Monday, 23 March 2015

IT infrastructure ...

Just read a short blog entry about 'Universities struggle with IT', see http://edtechnology.co.uk/Article/universities-struggle-with-it #edtech

While I do (obviously) agree with the statement that a sound IT infrastructure enhances the student learning experience, I do not like the way this entry (almost) suggests that student learning works out well when an excellent IT infrastructure is guaranteed. Ideally, a decent IT infrastructure delivers what I would call the 'basics', from where we should move on. Too much of what used to be 'new technology' is now 'embedded' - so much so that the question arises, "if it is pushing boundaries or simply ossifying business-as-usual, petrifying forms of practice we assumed the ‘new’ of digital would disrupt!", as David White states in Post-digital revisited.

Wednesday, 25 February 2015

Contemplating options

We've been acquiring  new kit recently, all in the name of 'lecture capture'. This serves as an umbrella term for all sorts of things, starting from straightforward lecture recording to 'flipping the classroom'. The latter is still often used for the delivery of audio-narrated PowerPoints via the VLE, which has its place in the context of providing more time for seminars and discussions ...

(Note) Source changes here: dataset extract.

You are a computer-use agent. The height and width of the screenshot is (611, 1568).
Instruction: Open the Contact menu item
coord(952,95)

The next step, of course, is all about making best use of the kit. First of all, we'll need to publicise that it is available, what can be done with it, how it will be supported. The question I'm asking myself first of all: Will it be welcome? It seems kind of a difficult task to give it its 'rightful' place in the context of learning and teaching, rather than either having it considered as an extra 'burden', or something that can 'rationalise' the provision, make it more streamline, convient, easy? How can people remember slightly complicated setups, like for example the use of  a camcorder, a 'swivl', a mic in combination with MyMediasite, when they will only use them very occasionally? I had some trouble yesterday, with simple editing steps in Adobe Premiere, because it's almost a year ago that I last used this powerful tool. It felt a bit like starting from scratch all over again, even for me, who should be used to technology of all kinds ... Admittedly, this post is literally just a musing, no more and no less. And realising in the process that lecture capture still has to find its place in all respects.

Monday, 26 January 2015

No looking back?

In one of my previous blog entries I was puzzled by 'split-second' decisions to be made in answer to the question 'which tool?'. My puzzlement hasn't dissolved, rather it did increase. While working with technologies in learning and teaching I increasingly miss the time to 'look back', or, in more fashionable words: to reflect on what we are doing in TEL these days, and - more importantly - why we're doing it.

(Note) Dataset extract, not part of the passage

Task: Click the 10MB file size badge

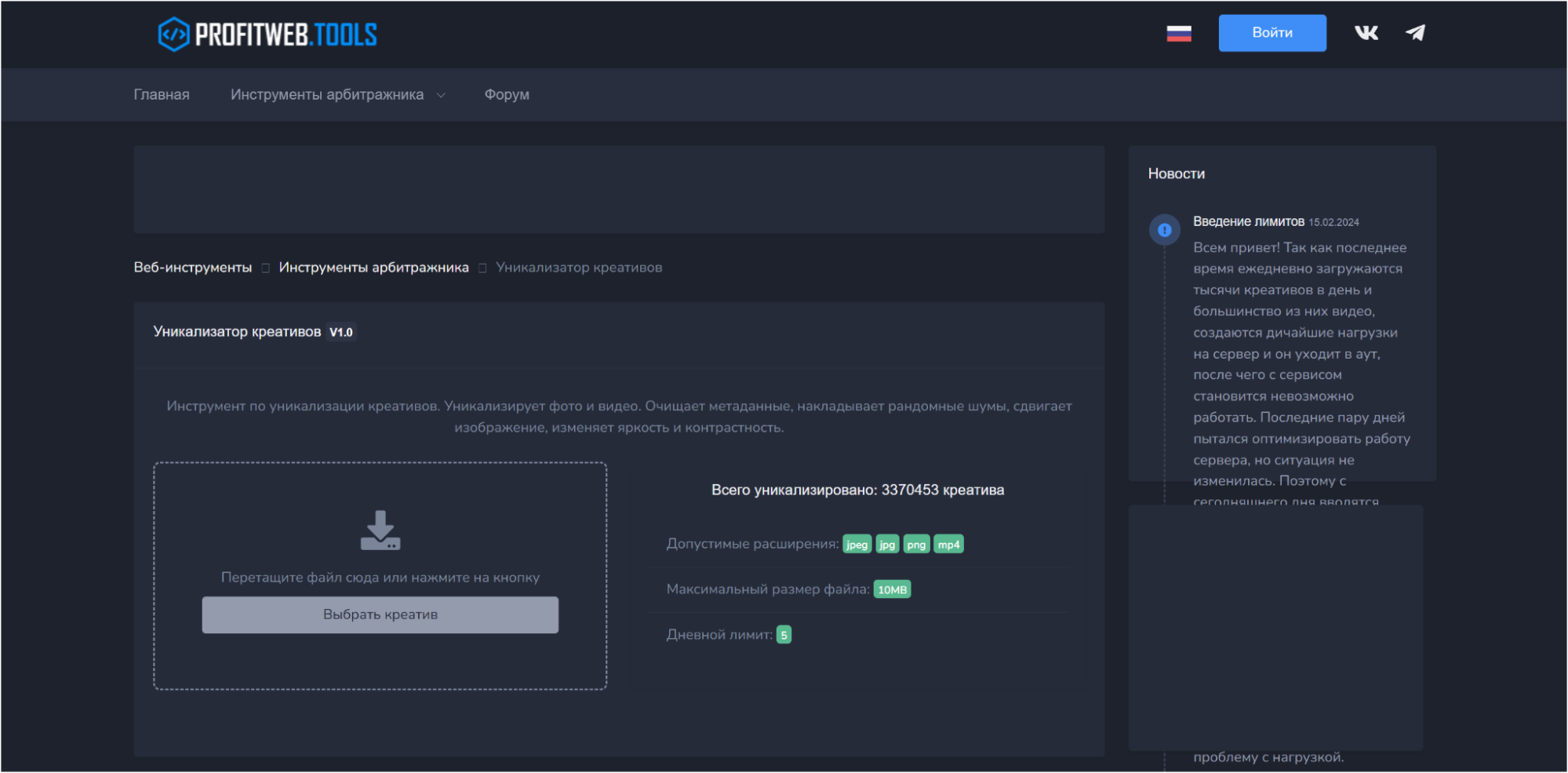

So, reflective practice seems to be more difficult in an area which develops continuously at a rather fast pace. Additionally, a constant 'trouble shooting' approach dominates in the world of digital technology. Systems have flaws, and users forget, or there's too much demand at peak times: the possibilities and the resulting calls for help are numerous for people working as supporters and developers of technology.

So, there's a need for setting time aside, not only to keep up-to-date with emerging technologies, with new and creative applications and use of technology in learning and teaching, but also to take stock of what has happened in my own practice so far.